DESCRIPTION OF THE TASK:
Render each line of the listing below as a numbered list item, omitting blank lines.

TASK INPUT:
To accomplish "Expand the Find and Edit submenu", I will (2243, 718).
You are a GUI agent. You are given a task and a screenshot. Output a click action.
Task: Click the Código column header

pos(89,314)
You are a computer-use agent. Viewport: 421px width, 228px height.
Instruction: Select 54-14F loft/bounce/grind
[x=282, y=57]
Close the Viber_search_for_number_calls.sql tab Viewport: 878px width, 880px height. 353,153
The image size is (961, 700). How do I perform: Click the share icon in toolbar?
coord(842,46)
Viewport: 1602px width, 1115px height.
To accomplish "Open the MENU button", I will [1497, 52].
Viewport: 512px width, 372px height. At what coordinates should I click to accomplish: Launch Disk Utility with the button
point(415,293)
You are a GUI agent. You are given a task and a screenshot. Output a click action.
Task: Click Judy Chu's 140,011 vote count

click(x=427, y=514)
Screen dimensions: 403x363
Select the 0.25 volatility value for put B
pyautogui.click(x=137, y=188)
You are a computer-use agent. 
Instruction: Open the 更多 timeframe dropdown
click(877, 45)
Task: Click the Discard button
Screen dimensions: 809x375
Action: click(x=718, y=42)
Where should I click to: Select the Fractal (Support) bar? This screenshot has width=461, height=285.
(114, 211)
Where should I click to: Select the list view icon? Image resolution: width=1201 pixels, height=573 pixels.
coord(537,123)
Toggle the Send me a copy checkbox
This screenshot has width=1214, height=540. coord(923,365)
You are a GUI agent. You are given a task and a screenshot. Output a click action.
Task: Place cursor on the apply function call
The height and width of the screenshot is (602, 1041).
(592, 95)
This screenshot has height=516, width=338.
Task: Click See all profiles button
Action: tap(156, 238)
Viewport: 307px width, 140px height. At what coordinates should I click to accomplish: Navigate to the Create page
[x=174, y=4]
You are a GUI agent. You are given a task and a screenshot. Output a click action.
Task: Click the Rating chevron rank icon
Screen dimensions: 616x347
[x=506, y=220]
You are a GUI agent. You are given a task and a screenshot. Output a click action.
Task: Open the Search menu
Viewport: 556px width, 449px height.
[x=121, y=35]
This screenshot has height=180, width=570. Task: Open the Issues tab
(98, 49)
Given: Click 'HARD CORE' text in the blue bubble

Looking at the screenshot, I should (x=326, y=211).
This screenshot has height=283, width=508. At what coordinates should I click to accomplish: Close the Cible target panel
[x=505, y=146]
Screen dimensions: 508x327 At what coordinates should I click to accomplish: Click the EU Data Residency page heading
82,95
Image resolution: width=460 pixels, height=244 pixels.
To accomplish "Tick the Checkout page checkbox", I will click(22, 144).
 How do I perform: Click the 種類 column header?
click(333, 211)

WRITTEN SOLUTION:
1. To accomplish "Expand the Find and Edit submenu", I will (2243, 718).
2. You are a GUI agent. You are given a task and a screenshot. Output a click action.
3. Task: Click the Código column header
4. pos(89,314)
5. You are a computer-use agent. Viewport: 421px width, 228px height.
6. Instruction: Select 54-14F loft/bounce/grind
7. [x=282, y=57]
8. Close the Viber_search_for_number_calls.sql tab Viewport: 878px width, 880px height. 353,153
9. The image size is (961, 700). How do I perform: Click the share icon in toolbar?
10. coord(842,46)
11. Viewport: 1602px width, 1115px height.
12. To accomplish "Open the MENU button", I will [1497, 52].
13. Viewport: 512px width, 372px height. At what coordinates should I click to accomplish: Launch Disk Utility with the button
14. point(415,293)
15. You are a GUI agent. You are given a task and a screenshot. Output a click action.
16. Task: Click Judy Chu's 140,011 vote count
17. click(x=427, y=514)
18. Screen dimensions: 403x363
19. Select the 0.25 volatility value for put B
20. pyautogui.click(x=137, y=188)
21. You are a computer-use agent. 
22. Instruction: Open the 更多 timeframe dropdown
23. click(877, 45)
24. Task: Click the Discard button
25. Screen dimensions: 809x375
26. Action: click(x=718, y=42)
27. Where should I click to: Select the Fractal (Support) bar? This screenshot has width=461, height=285.
28. (114, 211)
29. Where should I click to: Select the list view icon? Image resolution: width=1201 pixels, height=573 pixels.
30. coord(537,123)
31. Toggle the Send me a copy checkbox
32. This screenshot has width=1214, height=540. coord(923,365)
33. You are a GUI agent. You are given a task and a screenshot. Output a click action.
34. Task: Place cursor on the apply function call
35. The height and width of the screenshot is (602, 1041).
36. (592, 95)
37. This screenshot has height=516, width=338.
38. Task: Click See all profiles button
39. Action: tap(156, 238)
40. Viewport: 307px width, 140px height. At what coordinates should I click to accomplish: Navigate to the Create page
41. [x=174, y=4]
42. You are a GUI agent. You are given a task and a screenshot. Output a click action.
43. Task: Click the Rating chevron rank icon
44. Screen dimensions: 616x347
45. [x=506, y=220]
46. You are a GUI agent. You are given a task and a screenshot. Output a click action.
47. Task: Open the Search menu
48. Viewport: 556px width, 449px height.
49. [x=121, y=35]
50. This screenshot has height=180, width=570. Task: Open the Issues tab
51. (98, 49)
52. Given: Click 'HARD CORE' text in the blue bubble
53. Looking at the screenshot, I should (x=326, y=211).
54. This screenshot has height=283, width=508. At what coordinates should I click to accomplish: Close the Cible target panel
55. [x=505, y=146]
56. Screen dimensions: 508x327 At what coordinates should I click to accomplish: Click the EU Data Residency page heading
57. 82,95
58. Image resolution: width=460 pixels, height=244 pixels.
59. To accomplish "Tick the Checkout page checkbox", I will click(22, 144).
60.  How do I perform: Click the 種類 column header?
61. click(333, 211)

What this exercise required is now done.